Today in Irish History features:
2001- A monument is unveiled in Inniscarra, Co.Cork, in honor of Hugh Maguire, an Ulster chief who was killed in 1600, the year before the famous Battle of Kinsale. It is believed by many that, had he survived to fight, the result of the failed Battle for Gaelic freedom would have been different and changed the course of European history. “He was the Rommel of the 1600’s”-Sean O’ Ceallachain of the Hugh Maguire Commemoration Committee.
Hugh Maguire (died 1600) was the Lord of Fermanagh in Ireland during the reign of Elizabeth I and leader of the ancient Maguire clan; he died fighting crown authority during the Nine Years War.
Maguire’s country was in the southern part of the province of Ulster, a terrain difficult of access as it was covered with forest, lakes and rivers. The crown authorities made sporadic attempts to subdue the clan, and in 1586 Maguire surrendered to the English and was pardoned in return for an agreement to pay 500 beeves to the crown, of which 200 were appropriated by the lord deputy, Sir John Perrot as his perquisite for proposing to make Maguire a captain of the country; this proposal was not carried through, even though Maguire had lodged three pledges for his loyalty in Dublin Castle.
In 1587 Maguire, along with Art O’Neill’s forces, attacked and plundered a party of Scots which had invaded Down; on their return towards the river Erne, Maguire attacked O’Neill’s men and killed and wounded many of them. In 1588 he was in league with Sir Brian O’Rourke, the Burkes and the Spanish following the wreckage of the Spanish Armada on the north and west coasts of Ireland. Thereafter, he was implicated in the plot of Hugh O’Neill, 2nd Earl of Tyrone, to murder Con MacShane O’Neill, who petitioned the lord deputy, Sir William Fitzwilliam for protection.

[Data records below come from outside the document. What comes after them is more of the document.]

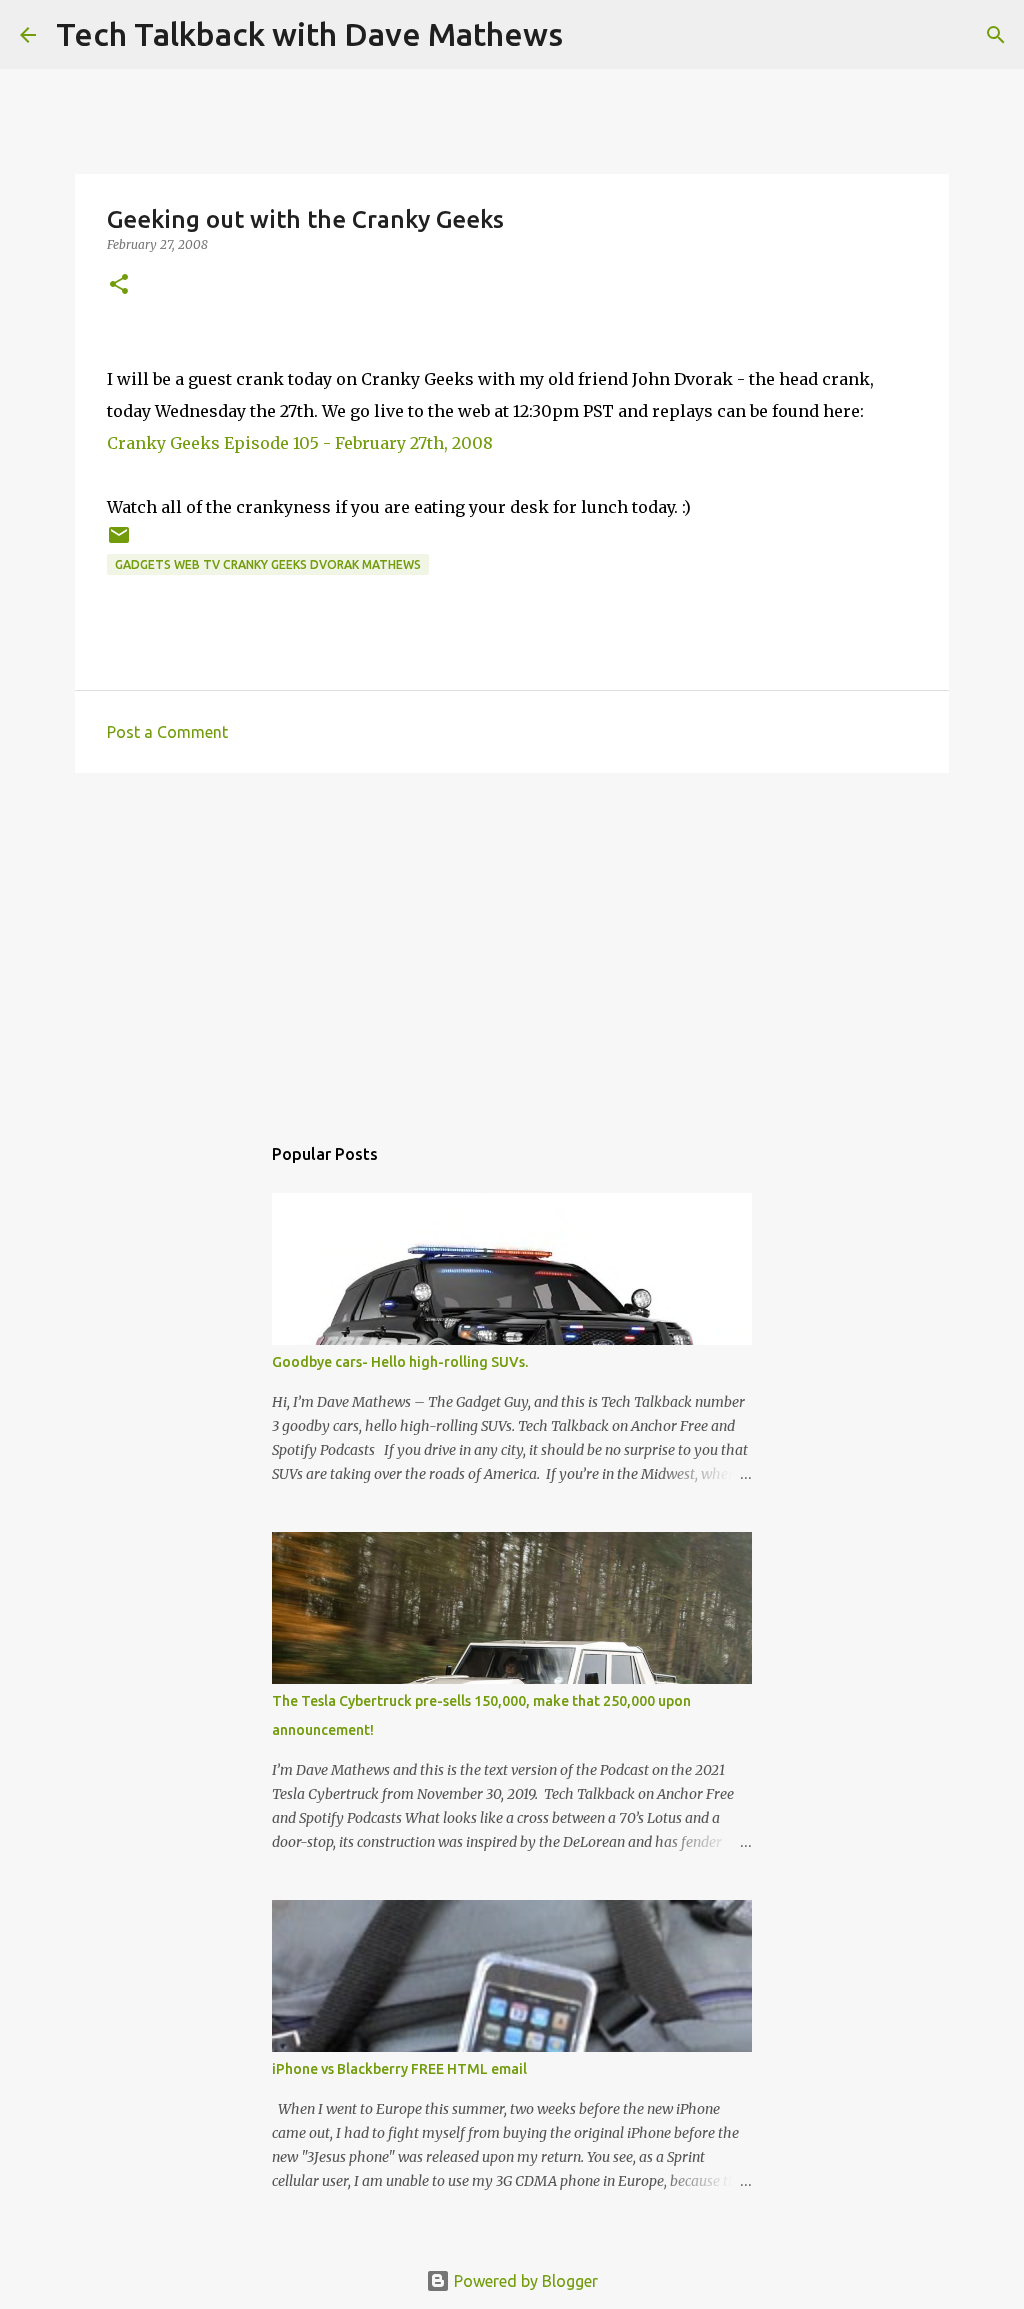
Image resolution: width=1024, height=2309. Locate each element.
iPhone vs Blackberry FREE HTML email (399, 2069)
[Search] (591, 35)
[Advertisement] (512, 943)
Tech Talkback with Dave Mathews (309, 34)
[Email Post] (119, 542)
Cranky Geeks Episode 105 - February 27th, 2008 (300, 443)
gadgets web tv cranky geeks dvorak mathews (268, 564)
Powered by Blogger (524, 2281)
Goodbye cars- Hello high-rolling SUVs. (400, 1362)
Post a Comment (167, 732)
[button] (119, 285)
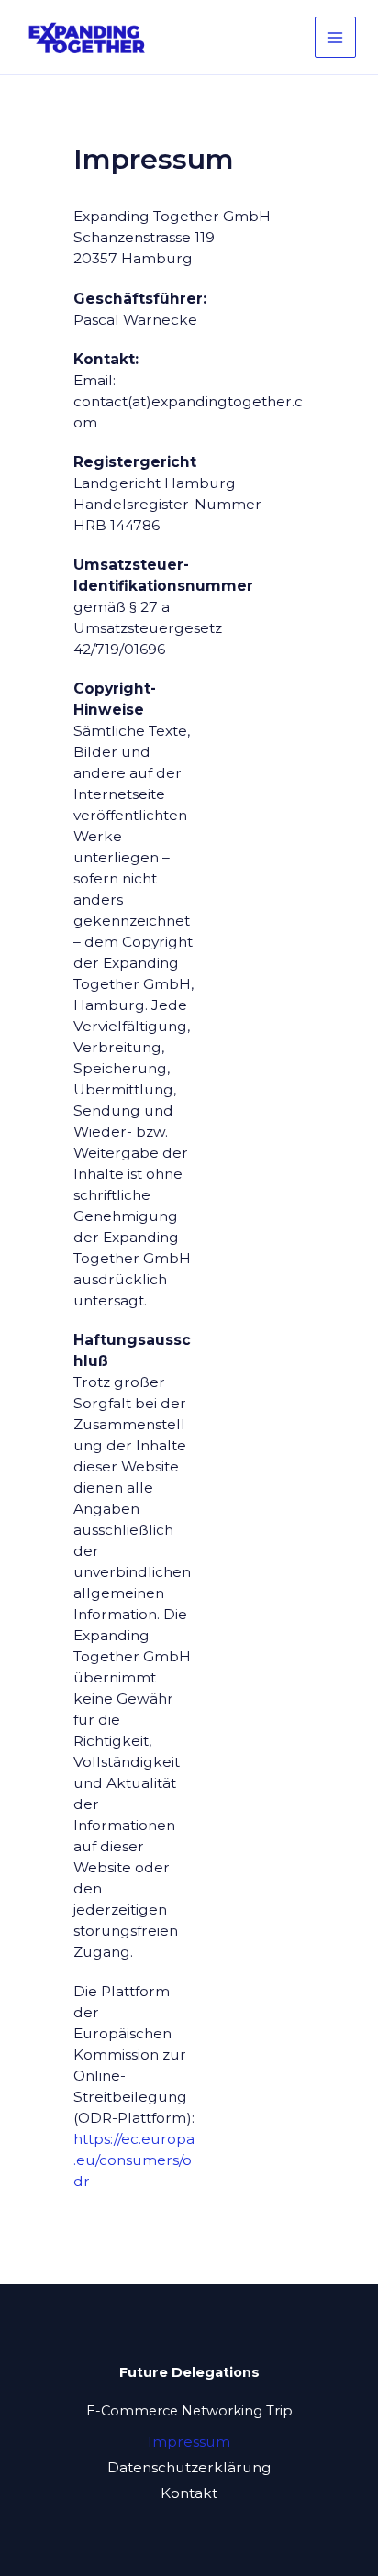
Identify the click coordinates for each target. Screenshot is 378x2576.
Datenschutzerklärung (189, 2467)
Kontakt (189, 2493)
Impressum (189, 2441)
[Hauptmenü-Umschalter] (335, 37)
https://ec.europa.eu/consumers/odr (134, 2160)
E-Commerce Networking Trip (189, 2411)
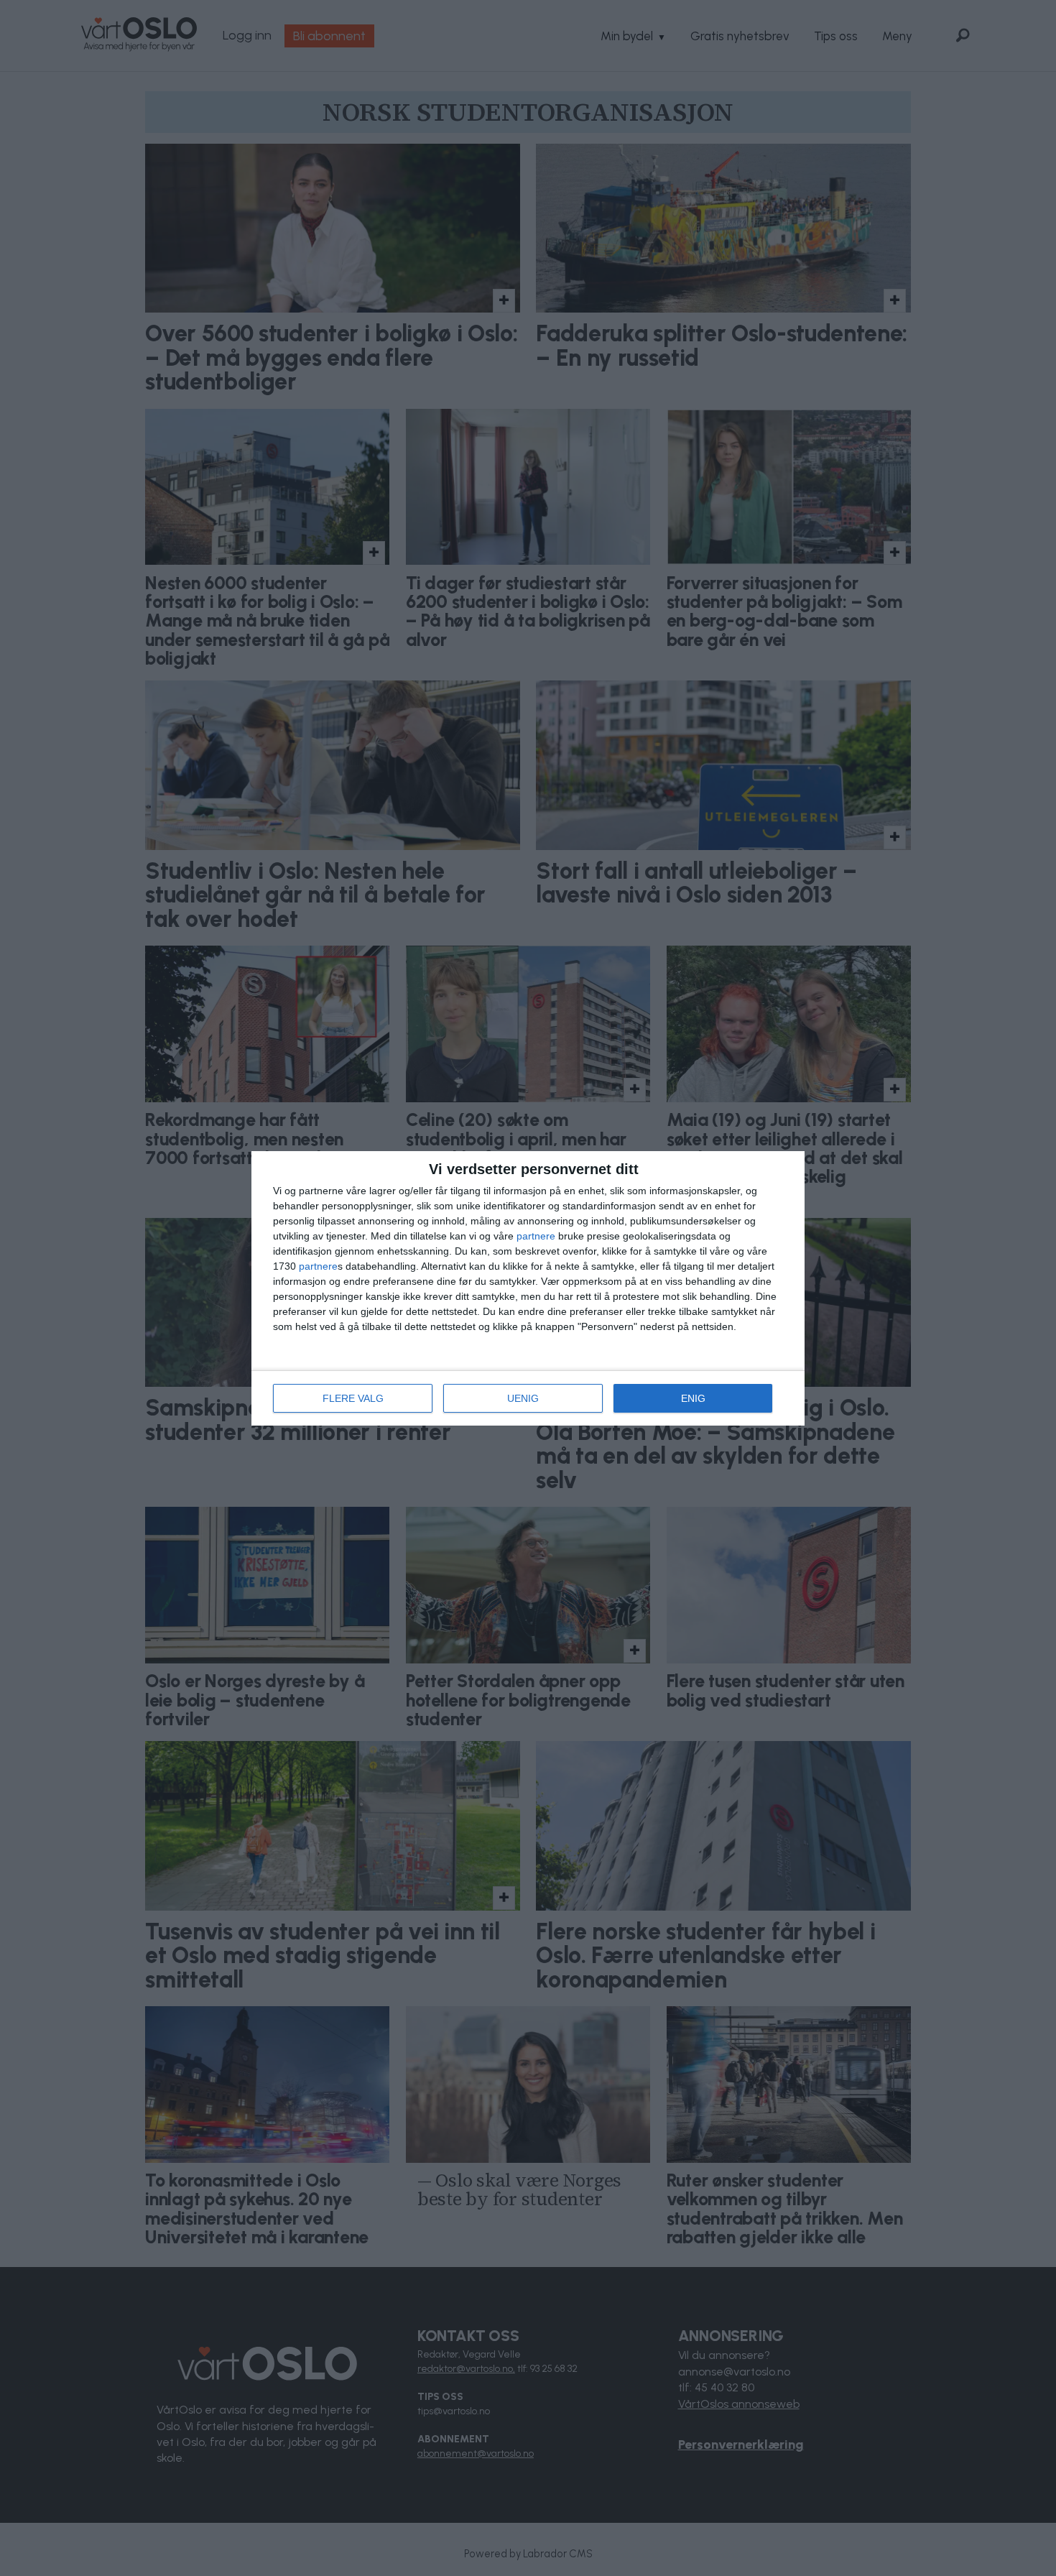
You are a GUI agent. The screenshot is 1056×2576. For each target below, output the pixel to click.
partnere (536, 1236)
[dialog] (528, 1288)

During the Nine Years War (Ireland) (1595–1603), Maguire participated in the Battle of Clontibret in 1595, a significant early defeat for the English, and commanded the cavalry at Mullaghbrack in 1596. He sent in his submission to the government later in the year. In 1598 he held a command at the Battle of the Yellow Ford, at which Bagnal was slain and the English army annihilated. In 1599 he helped raid Thomond and took Inchiquin castle. In early 1600 he commanded Tyrone’s cavalry in the Leinster and Munster campaigns. On 18 February he was intercepted within a mile of Cork by Sir Warham St Leger. Maguire slew his opponent, but died within a few hours of the encounter from wounds he had received; his foster father, his priest and all the commanders of his regiment were also killed.
Maguire’s death was a blow to the rebel cause. He had educated and advanced notions of cavalry warfare; so too did St Leger, and their meeting was as much one of minds as of force.